Sure, you can throw me in the Middle East, in a barren land where 90% of the landscape is brown, in a town where aseptic off-white hotels tower over the landscape like a Las Vegas microcosm, where the writing seems to be no more than random symbols and what’s more, you have to read it from right to left . . . but please, just set me up with a kitchen—a refrigerator, even—and the chowgypsy lifestyle can continue as usual.

And on your top left, we have the hotel riviera, or what I like to call Eilat's armpit. For scale, we are standing at the other end of Eilat, so this is the general width of the town.

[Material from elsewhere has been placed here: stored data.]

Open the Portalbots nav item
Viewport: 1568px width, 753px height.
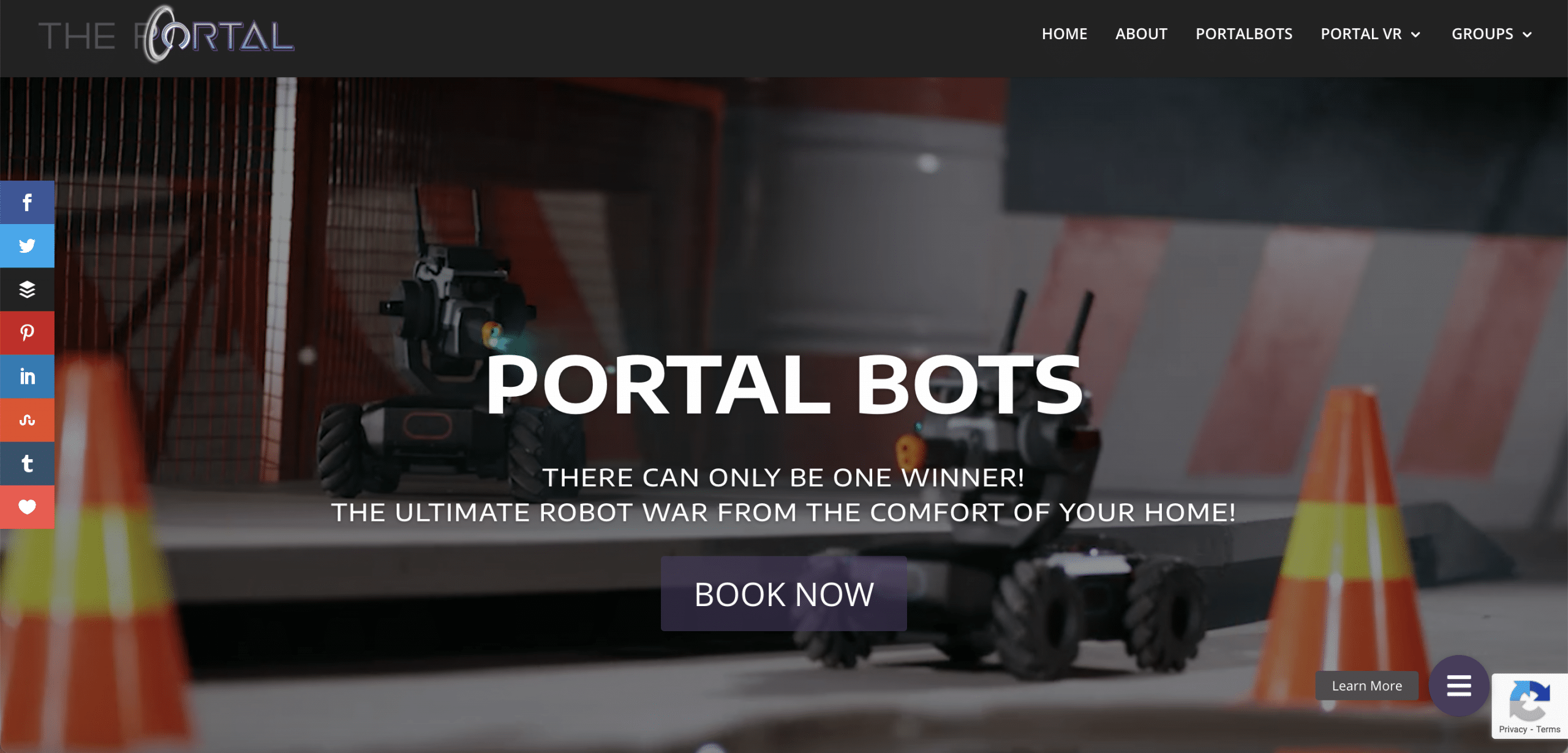[x=1244, y=34]
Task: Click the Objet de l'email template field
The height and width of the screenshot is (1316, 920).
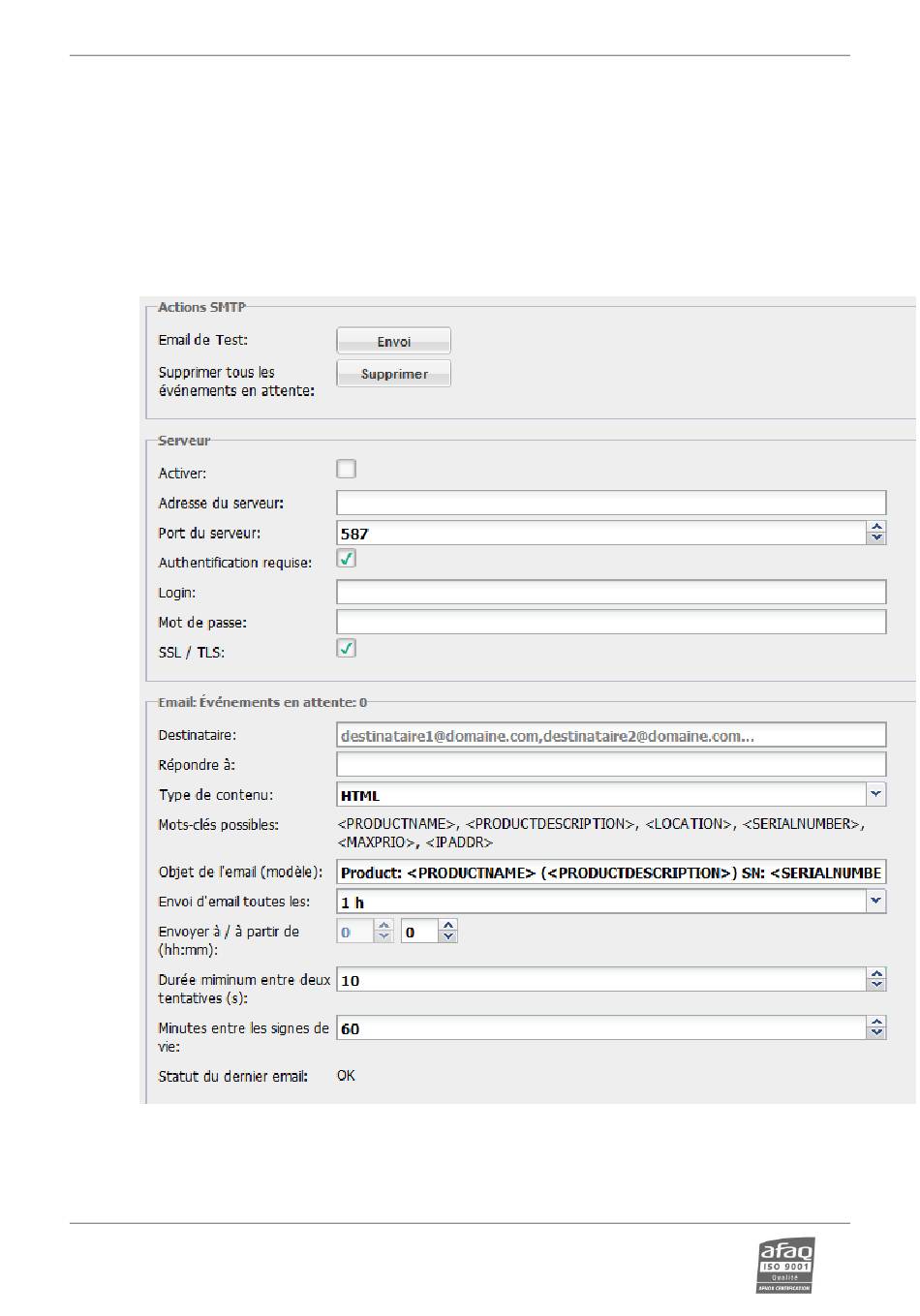Action: click(611, 872)
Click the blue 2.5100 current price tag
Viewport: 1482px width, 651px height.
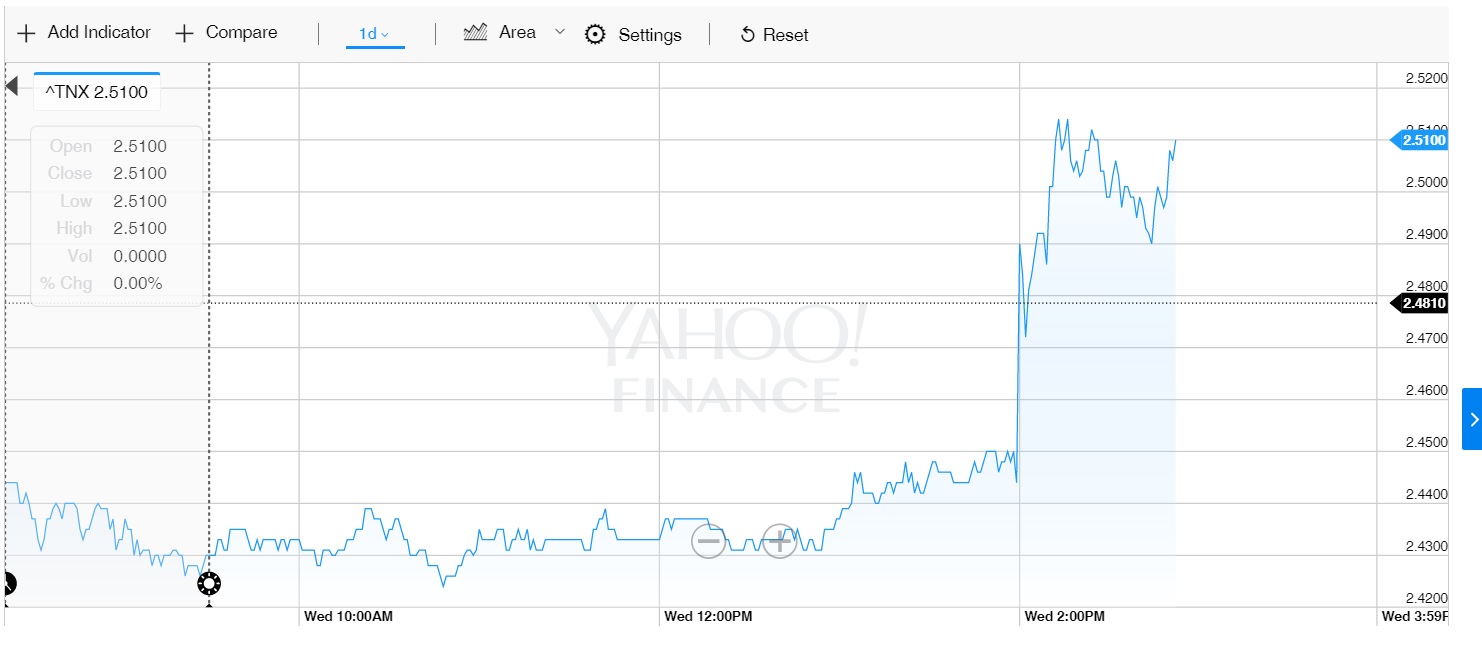pos(1423,141)
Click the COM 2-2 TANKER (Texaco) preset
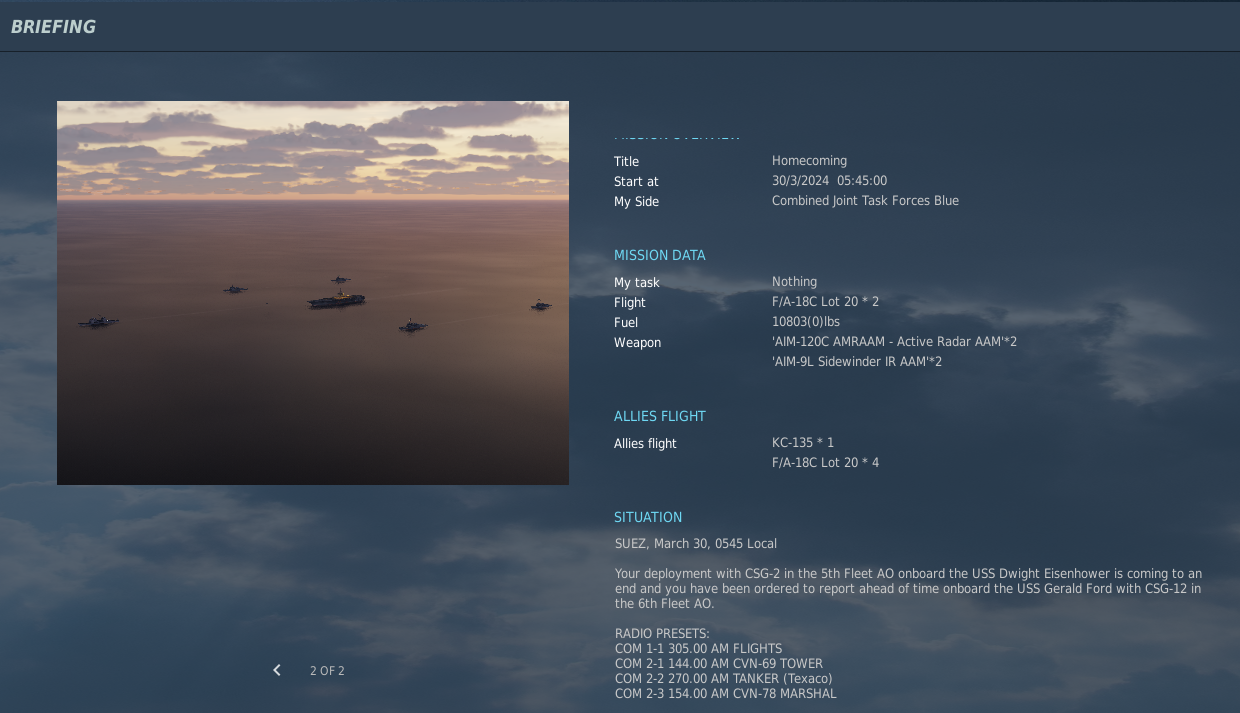The height and width of the screenshot is (713, 1240). click(723, 678)
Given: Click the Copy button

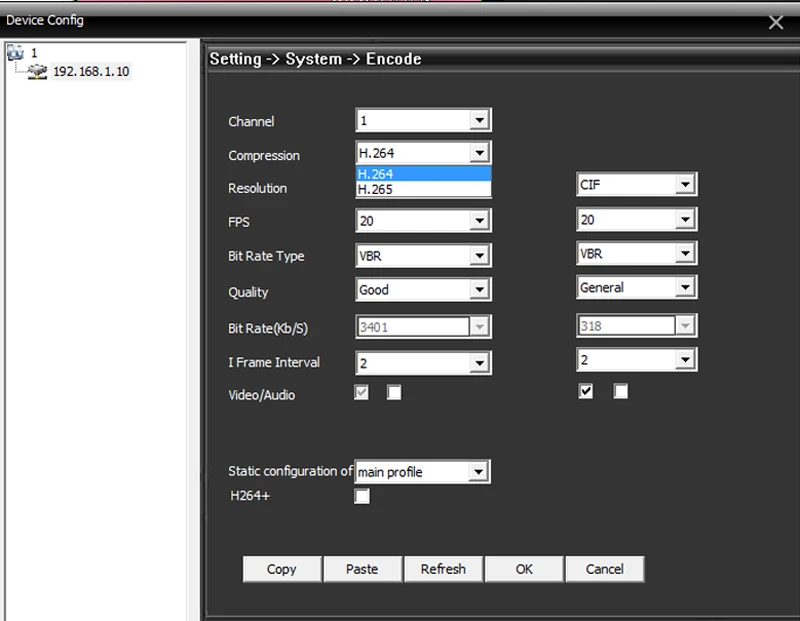Looking at the screenshot, I should click(x=282, y=569).

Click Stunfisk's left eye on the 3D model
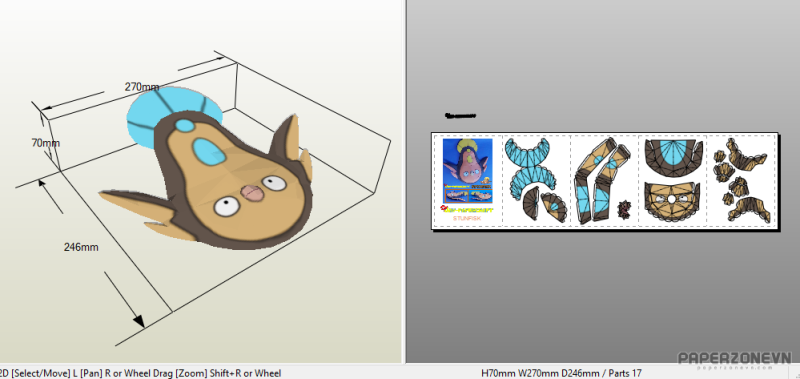[x=274, y=183]
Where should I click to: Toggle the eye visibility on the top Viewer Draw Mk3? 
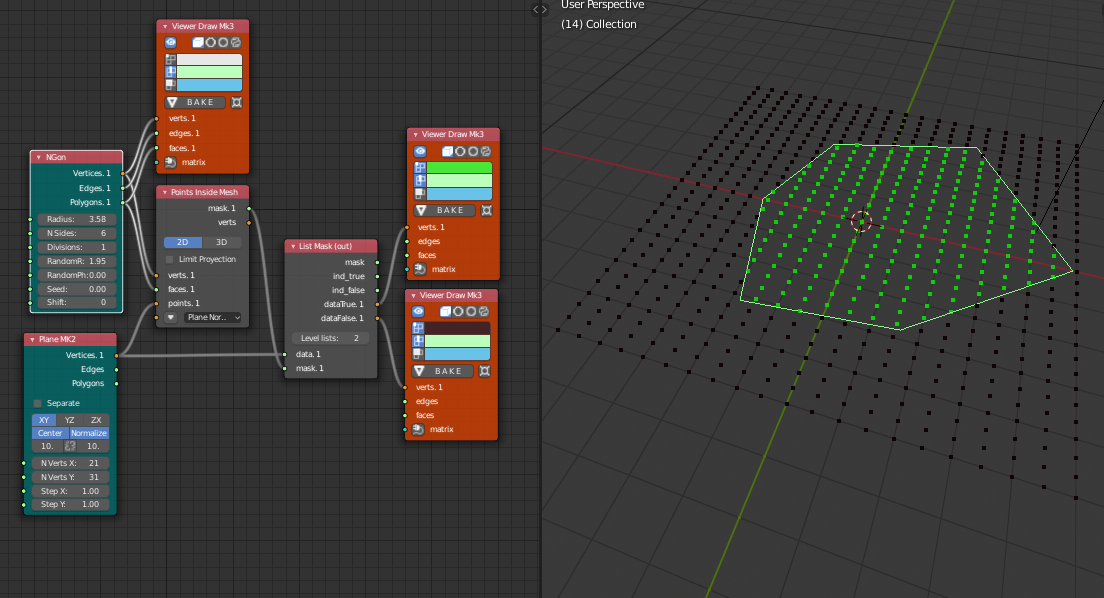(x=171, y=43)
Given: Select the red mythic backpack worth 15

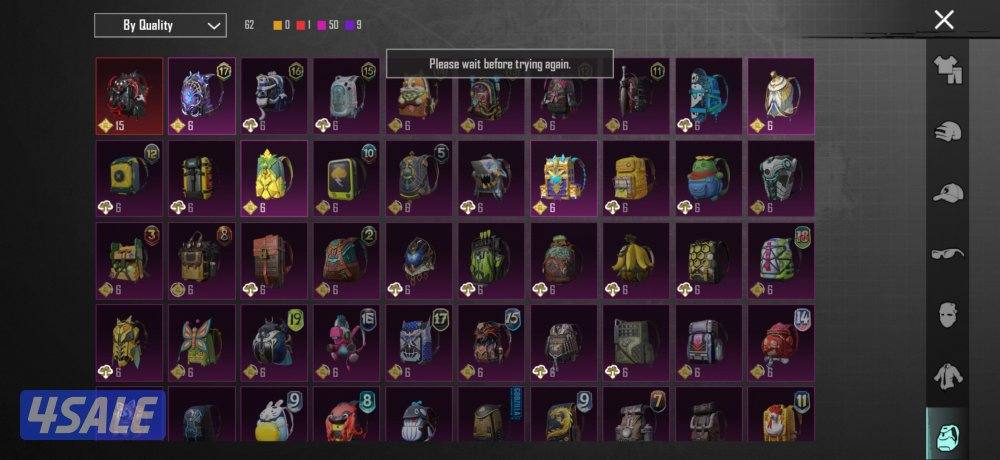Looking at the screenshot, I should [x=129, y=96].
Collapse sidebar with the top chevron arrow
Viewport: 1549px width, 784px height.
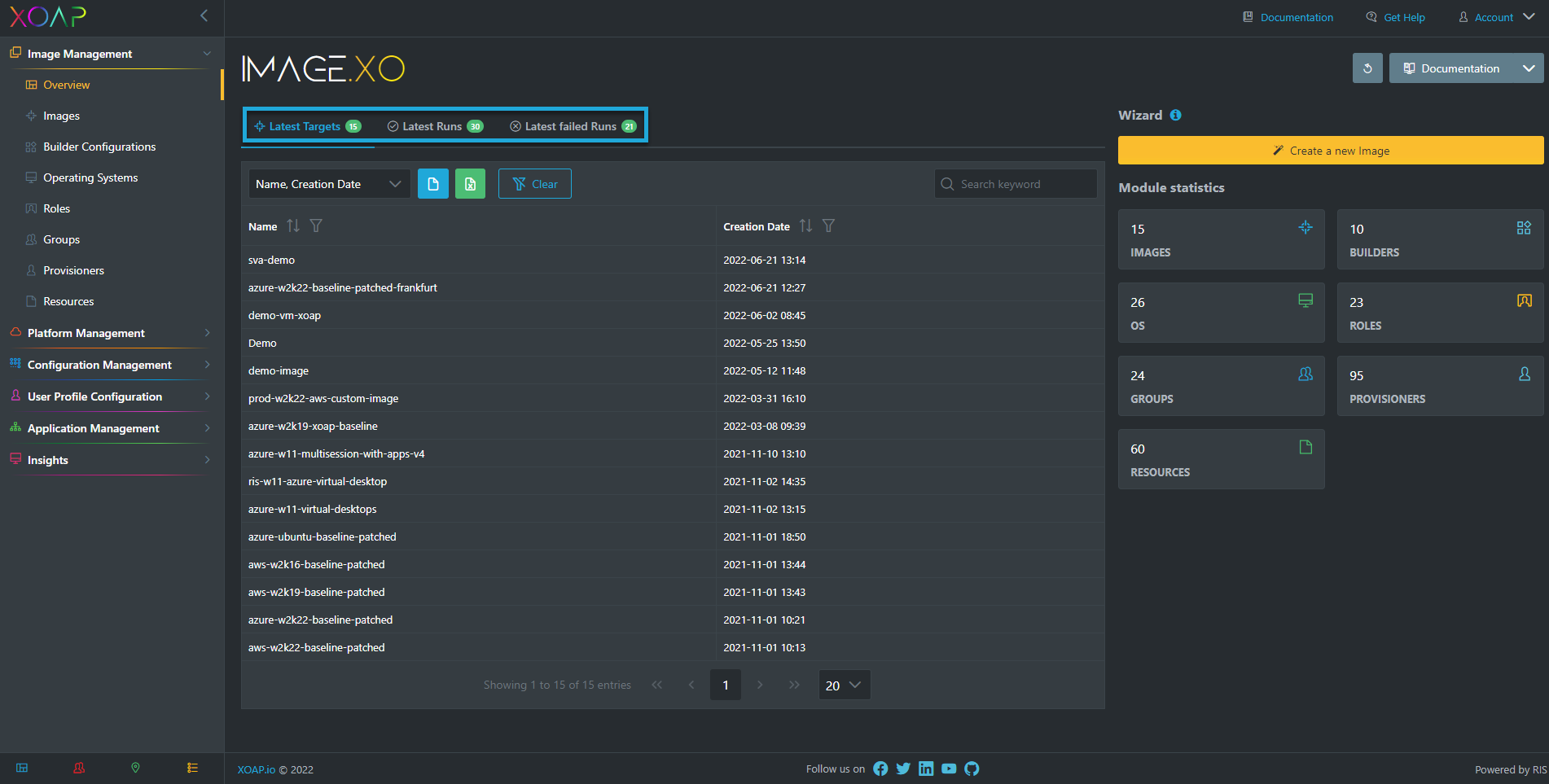pos(204,15)
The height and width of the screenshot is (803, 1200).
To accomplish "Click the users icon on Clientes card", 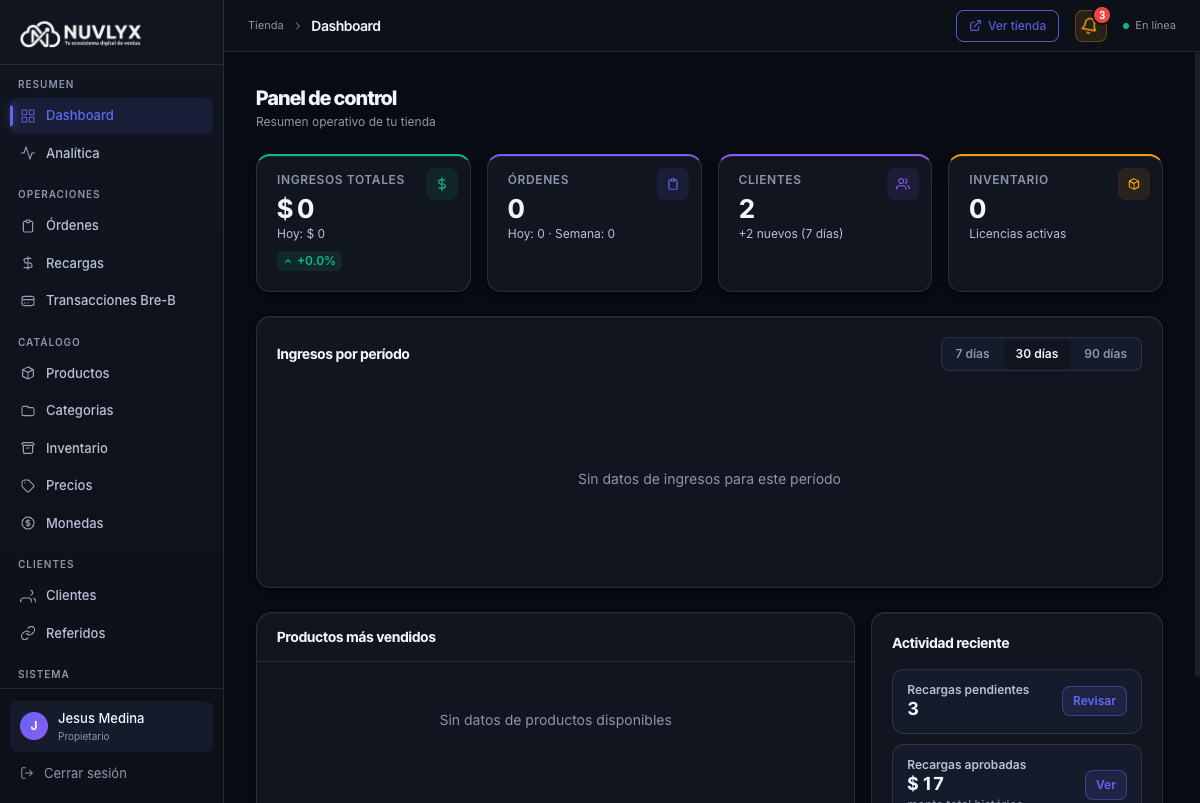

How am I supposed to save money on food if I can’t cook and/or hoard said food?? 

So, during this time without a kitchen or appliances, but with a stubborn resolve to buy as little food from restaurants as possible, I realized that maaaaybe we’d been eating a bit gluttonously in Europe.

Maybe gluttony is just what happens when you’re in France and people are feeding you free meals all the time and cheese is falling from the sky and nutella is smothering you in your waking life and your dreams. Maybe. I don’t know.

The hostel was close enough to an isolated convenience store that I could make a run for fresh foods as meal-time came around.

Having a brother and sister-in-law who know that I am weird enough to treasure a travel spice kit;turned out to be our saving grace. For those five days, our food intake got a whole lot simpler: fruit and granola in the morning, hummus with bulgur (which you can prepare simply by soaking in water) with vegetables or a cheap schawarma for dinner, with chocolate and/or yogurt for dessert.

The Cheap Israel Tourist Diet is not the most fulfilling diet in the world. Sometimes I wish I could stop caring so much about eating quality food; life would be so much easier if I could find pleasure in fast food. But that would be like me trying to stop wishing that I could (occasionally) turn myself into a unicorn—it just won’t happen.
travel spices
I need I need I want gimme gimme

So why didn’t we just go to a big supermarket for prepared foods or something? Let’s remember that the chowgypsy is traveling on a budget; to get to town from the hostel was a twelve-dollar round trip drive, and when you’re traveling indefinitely, every saved dollar counts toward a new experience somewhere.

Oh, and this is Eilat—we ain’t in Kansas anymore. Prepared foods? A healthy grocer like Whole Foods? Dream on.

So, we managed. John went to work immediately and I enjoyed the beach. It’s not like we didn’t have a view...
Eilat beach view
The Aqua Sport Beach looking toward Egypt                                                       Photo Cred: Auli.Nitty.Net

Then again, just make sure you're looking in the right direction...

The view of "the armpit," looking toward Jordan...                                    Photo cred: wikipedia
At any rate, we had to find an apartment. Fast. Not having a kitchen, I've found, is akin to losing an appendage.

And so, before the week was even up, we did something rare....something kind of serious…which (for me) is uncommon. We completed a rite of passage, I guess. We found a flat and officially moved in together.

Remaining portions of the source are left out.